Feature Extraction with Large Language Models, Hugging Face, and MinIO

April 2, 2025

Table of Contents

Introduction

Sentiment analysis is a popular application of natural language processing (NLP) that has many practical uses in business and marketing. It can be used to monitor brand reputation, track customer feedback, and identify emerging trends in customer sentiment.

In this post, we will use feature extraction for a pre-trained LLM from Hugging Face to perform sentiment analysis on a dataset of movie reviews. We will then use MinIO to store the data and the model.

Getting Started

To get started, head over to MyAccount and get yourself a GPU node after signup. Additionally, we recommend that you install the Remote Explorer extension with VS Code to be able to use the remote node as if it's your local development environment. 

Next, we need to install the following libraries:

  • Hugging Face Transformers
  • Hugging Face Datasets
  • MinIO Python SDK

Load Datasets

Once we have these libraries installed, we can download the movie review dataset from Hugging Face's datasets library using the following code:


from datasets import load_dataset
dataset = load_dataset('imdb')

The Hugging Face Dataset library provides a convenient way to download and work with datasets. However, when dealing with enterprise data, it is not always feasible to upload and download data from the Hugging Face Hub. A better solution is to store the data in MinIO buckets and objects and then load it into the Dataset library's internal structures.

The dataset contains 50,000 movie reviews that are labelled as either positive or negative. We will use this dataset to train our sentiment analysis model.

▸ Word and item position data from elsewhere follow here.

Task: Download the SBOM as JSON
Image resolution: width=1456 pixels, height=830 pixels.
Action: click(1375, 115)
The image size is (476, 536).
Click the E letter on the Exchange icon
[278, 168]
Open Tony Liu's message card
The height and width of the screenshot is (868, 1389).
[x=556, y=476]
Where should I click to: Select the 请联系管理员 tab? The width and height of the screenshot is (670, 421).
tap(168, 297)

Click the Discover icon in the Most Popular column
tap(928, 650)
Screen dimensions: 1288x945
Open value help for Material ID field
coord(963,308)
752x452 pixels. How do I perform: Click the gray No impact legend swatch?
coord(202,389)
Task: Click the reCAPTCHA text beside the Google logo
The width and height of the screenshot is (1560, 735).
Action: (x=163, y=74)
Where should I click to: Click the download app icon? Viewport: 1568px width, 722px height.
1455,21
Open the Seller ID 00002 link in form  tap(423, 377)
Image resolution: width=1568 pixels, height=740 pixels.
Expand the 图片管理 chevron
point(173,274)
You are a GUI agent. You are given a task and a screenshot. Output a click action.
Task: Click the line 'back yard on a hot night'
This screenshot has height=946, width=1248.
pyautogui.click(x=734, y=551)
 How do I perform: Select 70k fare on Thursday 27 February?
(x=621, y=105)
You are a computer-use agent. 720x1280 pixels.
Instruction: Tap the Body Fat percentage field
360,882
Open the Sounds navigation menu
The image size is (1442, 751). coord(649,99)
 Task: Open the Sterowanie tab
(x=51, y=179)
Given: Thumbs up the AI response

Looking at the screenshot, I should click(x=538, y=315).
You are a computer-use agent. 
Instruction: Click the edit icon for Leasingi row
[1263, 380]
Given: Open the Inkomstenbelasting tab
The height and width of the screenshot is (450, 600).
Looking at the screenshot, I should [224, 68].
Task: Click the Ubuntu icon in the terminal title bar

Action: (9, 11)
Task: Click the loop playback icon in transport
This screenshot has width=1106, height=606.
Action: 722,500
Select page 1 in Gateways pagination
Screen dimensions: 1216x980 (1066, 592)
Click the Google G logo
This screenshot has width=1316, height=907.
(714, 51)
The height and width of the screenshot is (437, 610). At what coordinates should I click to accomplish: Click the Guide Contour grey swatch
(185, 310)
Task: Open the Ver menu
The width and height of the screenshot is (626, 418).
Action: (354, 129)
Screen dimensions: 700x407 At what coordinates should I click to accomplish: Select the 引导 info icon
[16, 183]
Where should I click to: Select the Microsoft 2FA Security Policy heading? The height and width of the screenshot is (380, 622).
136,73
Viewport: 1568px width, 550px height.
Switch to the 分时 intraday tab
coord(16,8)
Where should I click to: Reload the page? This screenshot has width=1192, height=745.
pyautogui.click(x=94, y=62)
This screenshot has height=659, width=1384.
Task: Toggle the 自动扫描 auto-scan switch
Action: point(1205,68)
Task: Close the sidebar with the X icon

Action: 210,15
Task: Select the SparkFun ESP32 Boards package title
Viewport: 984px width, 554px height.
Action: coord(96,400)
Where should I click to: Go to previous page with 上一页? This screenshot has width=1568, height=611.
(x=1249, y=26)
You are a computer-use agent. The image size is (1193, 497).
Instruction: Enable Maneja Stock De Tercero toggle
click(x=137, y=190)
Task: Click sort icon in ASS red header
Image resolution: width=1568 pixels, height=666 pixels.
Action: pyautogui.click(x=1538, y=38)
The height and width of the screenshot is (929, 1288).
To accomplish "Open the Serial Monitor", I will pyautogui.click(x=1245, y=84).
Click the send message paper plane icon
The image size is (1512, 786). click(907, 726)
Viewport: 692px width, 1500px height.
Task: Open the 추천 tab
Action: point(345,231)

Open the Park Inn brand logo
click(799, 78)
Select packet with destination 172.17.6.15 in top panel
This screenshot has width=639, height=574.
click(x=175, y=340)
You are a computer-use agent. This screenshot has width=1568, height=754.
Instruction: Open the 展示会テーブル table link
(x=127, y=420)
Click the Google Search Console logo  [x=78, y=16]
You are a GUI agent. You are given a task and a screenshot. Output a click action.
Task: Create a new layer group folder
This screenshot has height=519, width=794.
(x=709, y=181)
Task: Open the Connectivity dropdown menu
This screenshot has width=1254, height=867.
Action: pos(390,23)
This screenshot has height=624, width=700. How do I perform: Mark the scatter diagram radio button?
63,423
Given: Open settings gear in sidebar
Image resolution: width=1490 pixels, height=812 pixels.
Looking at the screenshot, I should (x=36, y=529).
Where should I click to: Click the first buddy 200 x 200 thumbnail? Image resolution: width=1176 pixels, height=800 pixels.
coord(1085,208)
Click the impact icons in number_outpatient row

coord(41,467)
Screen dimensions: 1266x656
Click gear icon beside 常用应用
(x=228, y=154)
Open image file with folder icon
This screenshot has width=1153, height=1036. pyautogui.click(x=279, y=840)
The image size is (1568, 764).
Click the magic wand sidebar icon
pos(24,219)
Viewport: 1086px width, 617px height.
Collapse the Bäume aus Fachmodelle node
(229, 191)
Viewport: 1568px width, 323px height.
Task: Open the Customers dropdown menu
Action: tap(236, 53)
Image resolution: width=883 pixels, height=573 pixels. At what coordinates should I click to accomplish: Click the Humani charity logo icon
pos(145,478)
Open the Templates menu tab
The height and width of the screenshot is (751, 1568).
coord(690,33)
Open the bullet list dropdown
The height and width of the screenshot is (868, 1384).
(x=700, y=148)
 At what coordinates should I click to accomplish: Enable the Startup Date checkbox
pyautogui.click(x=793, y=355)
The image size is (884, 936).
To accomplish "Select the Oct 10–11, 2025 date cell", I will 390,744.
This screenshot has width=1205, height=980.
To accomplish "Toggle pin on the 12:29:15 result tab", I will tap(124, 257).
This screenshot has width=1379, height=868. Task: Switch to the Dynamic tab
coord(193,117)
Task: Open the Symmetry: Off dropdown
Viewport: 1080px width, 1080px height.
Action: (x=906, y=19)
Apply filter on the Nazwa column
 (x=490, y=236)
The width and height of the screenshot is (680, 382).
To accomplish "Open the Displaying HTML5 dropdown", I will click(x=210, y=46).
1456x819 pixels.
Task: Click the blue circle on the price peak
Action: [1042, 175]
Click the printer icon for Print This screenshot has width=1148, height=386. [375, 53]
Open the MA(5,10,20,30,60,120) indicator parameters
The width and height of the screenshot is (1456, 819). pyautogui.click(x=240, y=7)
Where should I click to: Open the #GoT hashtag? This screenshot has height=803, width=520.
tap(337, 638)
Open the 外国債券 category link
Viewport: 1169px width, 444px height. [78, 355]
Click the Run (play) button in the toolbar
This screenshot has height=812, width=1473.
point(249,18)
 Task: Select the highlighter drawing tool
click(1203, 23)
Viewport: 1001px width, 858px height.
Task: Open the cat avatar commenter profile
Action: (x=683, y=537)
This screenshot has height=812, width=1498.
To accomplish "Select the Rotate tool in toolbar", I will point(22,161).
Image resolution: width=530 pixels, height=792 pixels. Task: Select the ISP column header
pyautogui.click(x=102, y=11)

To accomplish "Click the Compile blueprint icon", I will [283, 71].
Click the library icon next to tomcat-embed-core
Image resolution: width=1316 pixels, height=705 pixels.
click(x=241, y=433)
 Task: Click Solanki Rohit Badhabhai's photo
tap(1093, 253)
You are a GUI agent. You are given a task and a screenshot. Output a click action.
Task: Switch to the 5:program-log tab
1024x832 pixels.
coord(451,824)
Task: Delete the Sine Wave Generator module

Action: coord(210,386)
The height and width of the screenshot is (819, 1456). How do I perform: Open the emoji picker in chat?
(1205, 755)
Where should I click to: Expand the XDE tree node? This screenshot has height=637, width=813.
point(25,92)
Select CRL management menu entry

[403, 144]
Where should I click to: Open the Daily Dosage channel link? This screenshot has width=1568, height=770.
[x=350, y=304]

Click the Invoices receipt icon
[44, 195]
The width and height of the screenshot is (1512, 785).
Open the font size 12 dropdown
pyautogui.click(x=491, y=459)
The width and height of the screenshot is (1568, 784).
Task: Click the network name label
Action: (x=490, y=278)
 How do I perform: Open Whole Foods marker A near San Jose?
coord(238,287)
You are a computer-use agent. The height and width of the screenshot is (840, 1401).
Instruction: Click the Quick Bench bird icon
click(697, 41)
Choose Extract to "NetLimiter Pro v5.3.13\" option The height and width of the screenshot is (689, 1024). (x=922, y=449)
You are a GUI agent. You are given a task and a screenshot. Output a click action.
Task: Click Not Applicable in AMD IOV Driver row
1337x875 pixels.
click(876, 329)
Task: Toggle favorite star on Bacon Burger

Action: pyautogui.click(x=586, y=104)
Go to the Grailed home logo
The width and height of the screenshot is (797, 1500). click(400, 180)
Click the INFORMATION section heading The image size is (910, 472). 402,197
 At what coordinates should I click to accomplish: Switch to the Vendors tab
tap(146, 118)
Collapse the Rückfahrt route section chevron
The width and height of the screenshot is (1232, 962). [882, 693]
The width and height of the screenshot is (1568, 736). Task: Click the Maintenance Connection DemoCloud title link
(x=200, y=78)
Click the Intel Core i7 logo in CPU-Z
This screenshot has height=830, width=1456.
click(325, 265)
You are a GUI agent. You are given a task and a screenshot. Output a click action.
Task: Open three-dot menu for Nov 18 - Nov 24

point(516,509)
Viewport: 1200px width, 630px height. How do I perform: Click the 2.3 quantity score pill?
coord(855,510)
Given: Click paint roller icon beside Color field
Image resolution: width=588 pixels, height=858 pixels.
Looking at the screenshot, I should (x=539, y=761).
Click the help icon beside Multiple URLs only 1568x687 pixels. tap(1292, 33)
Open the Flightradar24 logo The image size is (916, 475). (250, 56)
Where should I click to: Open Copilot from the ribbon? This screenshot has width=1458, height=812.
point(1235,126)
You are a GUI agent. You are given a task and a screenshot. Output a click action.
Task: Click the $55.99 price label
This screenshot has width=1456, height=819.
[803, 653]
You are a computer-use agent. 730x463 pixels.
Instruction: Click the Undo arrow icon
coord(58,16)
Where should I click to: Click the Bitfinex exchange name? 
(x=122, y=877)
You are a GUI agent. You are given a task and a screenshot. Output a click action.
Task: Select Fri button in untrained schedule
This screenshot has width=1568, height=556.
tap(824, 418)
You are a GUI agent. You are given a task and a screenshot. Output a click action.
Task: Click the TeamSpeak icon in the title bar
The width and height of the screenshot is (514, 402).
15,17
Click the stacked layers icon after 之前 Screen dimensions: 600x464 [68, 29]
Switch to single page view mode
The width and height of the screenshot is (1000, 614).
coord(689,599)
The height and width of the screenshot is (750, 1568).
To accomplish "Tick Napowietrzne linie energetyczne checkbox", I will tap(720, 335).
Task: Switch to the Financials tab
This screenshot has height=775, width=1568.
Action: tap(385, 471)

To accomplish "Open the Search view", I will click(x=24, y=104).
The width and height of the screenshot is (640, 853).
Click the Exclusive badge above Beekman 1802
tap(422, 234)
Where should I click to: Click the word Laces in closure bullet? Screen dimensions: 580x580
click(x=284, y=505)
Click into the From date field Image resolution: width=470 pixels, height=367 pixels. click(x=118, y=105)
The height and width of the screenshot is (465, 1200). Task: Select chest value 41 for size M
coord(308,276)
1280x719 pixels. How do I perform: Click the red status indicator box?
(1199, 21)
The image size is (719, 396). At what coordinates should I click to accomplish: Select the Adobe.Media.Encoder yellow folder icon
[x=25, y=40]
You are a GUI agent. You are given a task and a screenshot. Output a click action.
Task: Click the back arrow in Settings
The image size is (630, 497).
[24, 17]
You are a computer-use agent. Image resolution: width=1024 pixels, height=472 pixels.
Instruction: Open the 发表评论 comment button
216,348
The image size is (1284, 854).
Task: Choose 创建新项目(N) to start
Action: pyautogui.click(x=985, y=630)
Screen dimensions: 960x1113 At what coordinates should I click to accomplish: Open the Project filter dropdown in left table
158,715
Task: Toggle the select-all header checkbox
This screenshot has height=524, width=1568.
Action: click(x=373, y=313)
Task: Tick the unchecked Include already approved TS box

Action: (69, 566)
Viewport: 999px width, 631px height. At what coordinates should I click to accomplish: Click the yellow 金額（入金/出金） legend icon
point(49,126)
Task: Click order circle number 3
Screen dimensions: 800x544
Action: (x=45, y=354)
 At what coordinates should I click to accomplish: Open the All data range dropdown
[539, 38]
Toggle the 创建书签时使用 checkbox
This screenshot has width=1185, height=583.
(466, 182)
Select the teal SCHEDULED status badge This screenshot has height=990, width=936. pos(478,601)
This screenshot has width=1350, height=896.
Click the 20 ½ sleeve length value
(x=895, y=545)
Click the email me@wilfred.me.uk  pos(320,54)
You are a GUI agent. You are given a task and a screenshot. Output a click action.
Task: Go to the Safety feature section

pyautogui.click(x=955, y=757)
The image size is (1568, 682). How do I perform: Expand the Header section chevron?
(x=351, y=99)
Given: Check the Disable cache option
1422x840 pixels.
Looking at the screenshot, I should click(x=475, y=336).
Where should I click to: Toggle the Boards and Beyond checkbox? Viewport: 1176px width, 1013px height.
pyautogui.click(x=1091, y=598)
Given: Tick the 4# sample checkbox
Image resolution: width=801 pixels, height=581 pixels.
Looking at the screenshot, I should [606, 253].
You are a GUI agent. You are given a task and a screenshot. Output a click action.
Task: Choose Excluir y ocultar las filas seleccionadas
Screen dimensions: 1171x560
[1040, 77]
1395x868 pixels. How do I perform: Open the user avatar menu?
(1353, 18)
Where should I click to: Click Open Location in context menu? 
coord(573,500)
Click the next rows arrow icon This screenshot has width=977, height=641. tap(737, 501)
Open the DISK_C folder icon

In this article, we will explore how to use Hugging Face Datasets and MinIO to perform feature extraction and transfer learning. We will use a pre-trained model from Hugging Face to perform sentiment analysis on a dataset of movie reviews. Here are the steps we will follow:

Hugging Face Datasets and MinIO

First, let’s create some helper functions for getting data into and out of MinIO. These functions are below. The get_object() function will retrieve an object from MinIO and save it as a file. The put_file() function will upload a file to a specified bucket within MinIO. If the bucket does not exist, it will be created.


def get_object(bucket_name: str, object_name: str, file_path: str):
  '''
  This function will download an object from MinIO to the specified file_path
  and return the object_info.
  '''

  # Load the credentials and connection information.
  with open('credentials.json') as f:
    credentials = json.load(f)

  # Create client with access and secret key
  client = Minio(credentials['url'], # host.docker.internal
  credentials['accessKey'],
  credentials['secretKey'],
  secure=False)
  # Get data of an object.
  object_info = client.fget_object(bucket_name, object_name, file_path)

  return object_info


def put_file(bucket_name: str, object_name: str, file_path: str):
  '''
  This function will upload a file to MinIO and return the object_info.
  '''

  # Load the credentials and connection information.
  with open('credentials.json') as f:
    credentials = json.load(f)

  # Create client with access and secret key
  client = Minio(credentials['url'], # host.docker.internal
                 credentials['accessKey'],
                credentials['secretKey'],
                secure=False)
  # Make sure the bucket exists.
  found = client.bucket_exists(bucket_name)
  if not found:
    client.make_bucket(bucket_name)

  # Upload the file.
  object_write_result = client.fput_object(bucket_name, object_name, file_path)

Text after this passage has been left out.